Mereka bukan hanya harus pandai dan cerdas secara intelektual namun juga harus pintar dan cerdas dalam moralnya. Koesoema (2007) memandang karakter identik dengan kepribadian atau akhlak.
Kepribadian merupakan ciri, karakteristik atau sifat khas diri seseorang yang bersumber dari bentukan-bentukan yang diterima dari lingkungan, misalnya keluarga pada masa kecil dan bawaan sejak lahir.
Dewasa ini, paradigma tentang aspek moralitas menjadi hangat dibicarakan, khususnya dalam dunia pendidikan. Banyak yang mengatakan bahwa masalah terbesar yang dihadapi bangsa Indonesia terletak pada aspek moral.
Hal itu terbukti dengan banyaknya berita tentang tawuran pelajar, kasus-kasus narkoba, seks bebas, pembunuhan, hingga kasus korupsi yang merajalela, mulai dari tingkat elite hingga ke level yang paling bawah sekalipun.
Sebagaimana dilansir dari berita harian www.kompas.com edisi Jumat 02 Februari 2018 diterangkan bahwa seorang peserta didik di salah satu SMA Negeri di Torjun Sampang, Madura telah menganiaya seorang guru, hingga mengakibatkan guru tersebut meninggal dunia. Peristiwa ini menjadi fokus penting bagi dunia pendidikan tentang bagaimana pendidikan karakter bagi pelajar dibentuk sebaik-baiknya.
Di sisi lain, dalam aspek kegamaan (Islam), pelajar di Indonesia sudah terpapar faham radikalisme agama yang dalam hal ini membahayakan keutuhan Negara Kesatuan Republik Indonesia.
Sebagaimana diberitakan www.nasional.sindonews.com edisi 31 Oktober 2017 bahwa hasil survei dari Alvara Research Center menyatakan bahwa 23,4 persen pelajar dan mahasiswa terjangkit paham radikal.

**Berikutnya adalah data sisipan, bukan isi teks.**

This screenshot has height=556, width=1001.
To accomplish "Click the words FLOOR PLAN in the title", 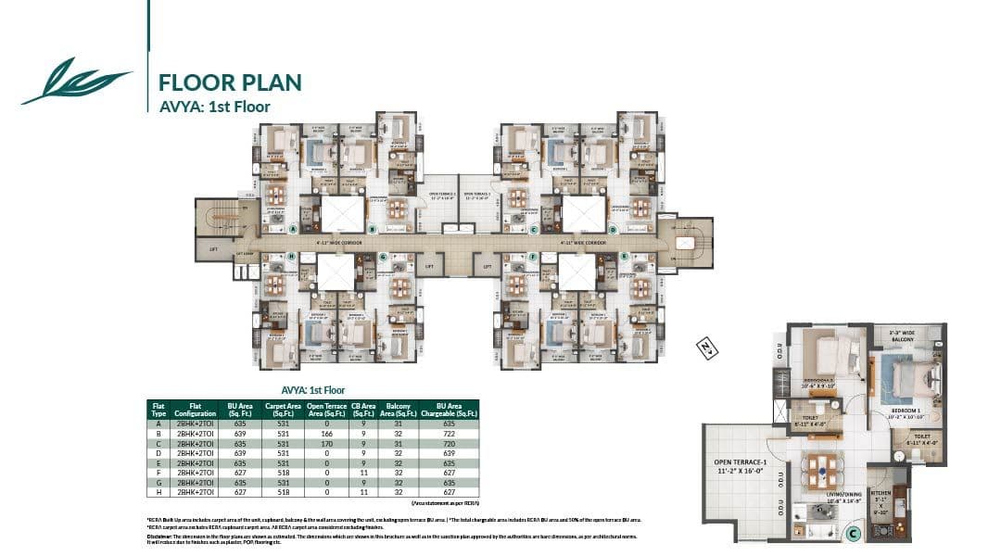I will [x=231, y=82].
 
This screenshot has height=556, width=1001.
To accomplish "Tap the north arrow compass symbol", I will [x=707, y=348].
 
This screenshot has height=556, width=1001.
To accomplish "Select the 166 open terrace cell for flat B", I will [x=326, y=433].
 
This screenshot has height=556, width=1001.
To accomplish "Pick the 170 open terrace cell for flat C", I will [x=326, y=443].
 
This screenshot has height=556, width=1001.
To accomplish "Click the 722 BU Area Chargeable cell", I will [x=448, y=433].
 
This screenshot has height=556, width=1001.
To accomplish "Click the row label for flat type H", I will [x=158, y=492].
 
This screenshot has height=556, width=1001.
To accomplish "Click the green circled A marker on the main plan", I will [x=293, y=228].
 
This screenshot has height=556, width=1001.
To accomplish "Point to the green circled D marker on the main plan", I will [x=613, y=229].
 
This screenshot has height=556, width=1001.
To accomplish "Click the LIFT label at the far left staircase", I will [x=214, y=249].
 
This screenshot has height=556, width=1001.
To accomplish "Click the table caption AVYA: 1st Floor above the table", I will [x=312, y=390].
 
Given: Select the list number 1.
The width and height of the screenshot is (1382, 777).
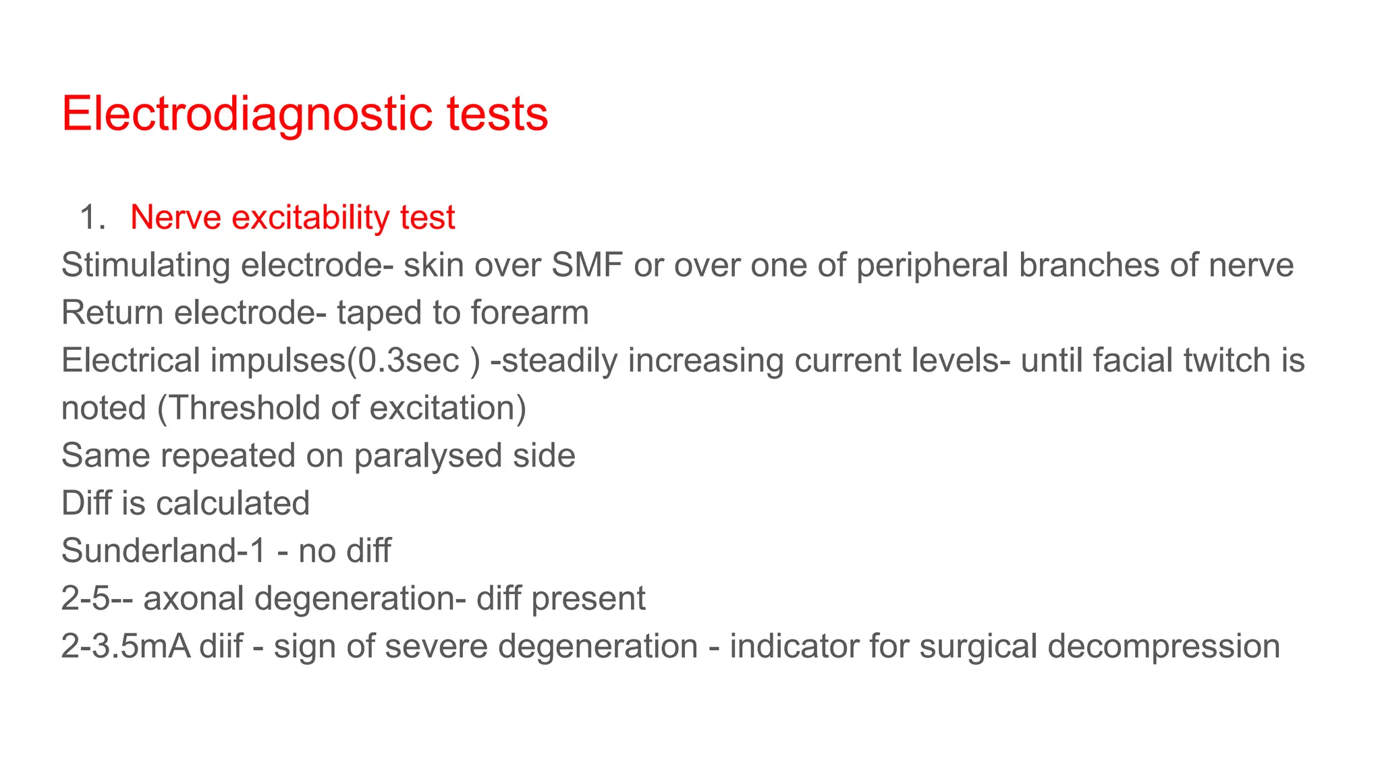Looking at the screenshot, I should tap(92, 218).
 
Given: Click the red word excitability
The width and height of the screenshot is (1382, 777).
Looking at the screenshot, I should tap(310, 218).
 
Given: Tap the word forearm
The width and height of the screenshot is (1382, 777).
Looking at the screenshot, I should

Menurut Tahir, (2016), paham radikal merupakan sebuah cara untuk mencapai tujuan dengan cara-cara kekerasan yang ditanamkan ke masyarakat oleh oknum-oknum tidak bertanggungjawab melalui pembuatan dan penyebaran narasi-narasi kekerasan yang memotret sisi-sisi agama dari cara pandang yang berbeda dan cenderung berlawanan dengan makna sebenarnya.

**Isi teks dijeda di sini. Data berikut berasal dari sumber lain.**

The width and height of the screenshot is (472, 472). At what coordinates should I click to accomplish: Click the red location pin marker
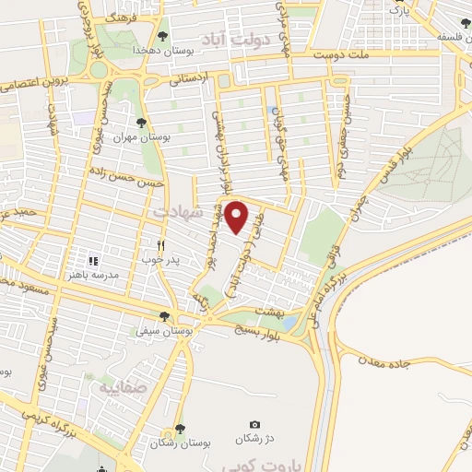(237, 218)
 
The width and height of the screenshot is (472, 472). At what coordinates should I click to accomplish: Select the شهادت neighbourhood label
(169, 213)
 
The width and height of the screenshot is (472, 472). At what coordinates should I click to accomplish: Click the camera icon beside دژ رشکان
(254, 423)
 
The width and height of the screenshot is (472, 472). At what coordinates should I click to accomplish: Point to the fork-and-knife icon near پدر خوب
(160, 245)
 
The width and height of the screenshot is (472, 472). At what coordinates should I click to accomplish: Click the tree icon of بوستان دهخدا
(163, 36)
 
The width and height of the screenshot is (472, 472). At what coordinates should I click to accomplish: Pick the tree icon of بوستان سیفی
(164, 316)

Kenyataan yang demikian menunjukkan bahwa dunia pendidikan harus memberi peran penting dalam menangkal dekadensi moral bangsa dalam upaya menyiapkan generasi muda masa depan yang lebih baik. Terkait hal ini, disadari bahwa tujuan pendidikan sebagaimana Undang-Undang No. 20 Tahun 2003 Tentang Sistem Pendidikan Nasional yakni:
“Pendidikan Nasional berfungsi mengembangkan kemampuan dan membentuk watak serta peradaban bangsa yang bermartabat dalam rangka mencerdaskan kehidupan bangsa, bertujuan untuk berkembangnya potensi peserta didik agar menjadi manusia yang beriman dan bertakwa kepada Tuhan Yang Maha Esa, berakhlak mulia, sehat, berilmu, cakap, kreatif, mandiri dan menjadi warga negara yang demokratis serta bertanggung jawab”.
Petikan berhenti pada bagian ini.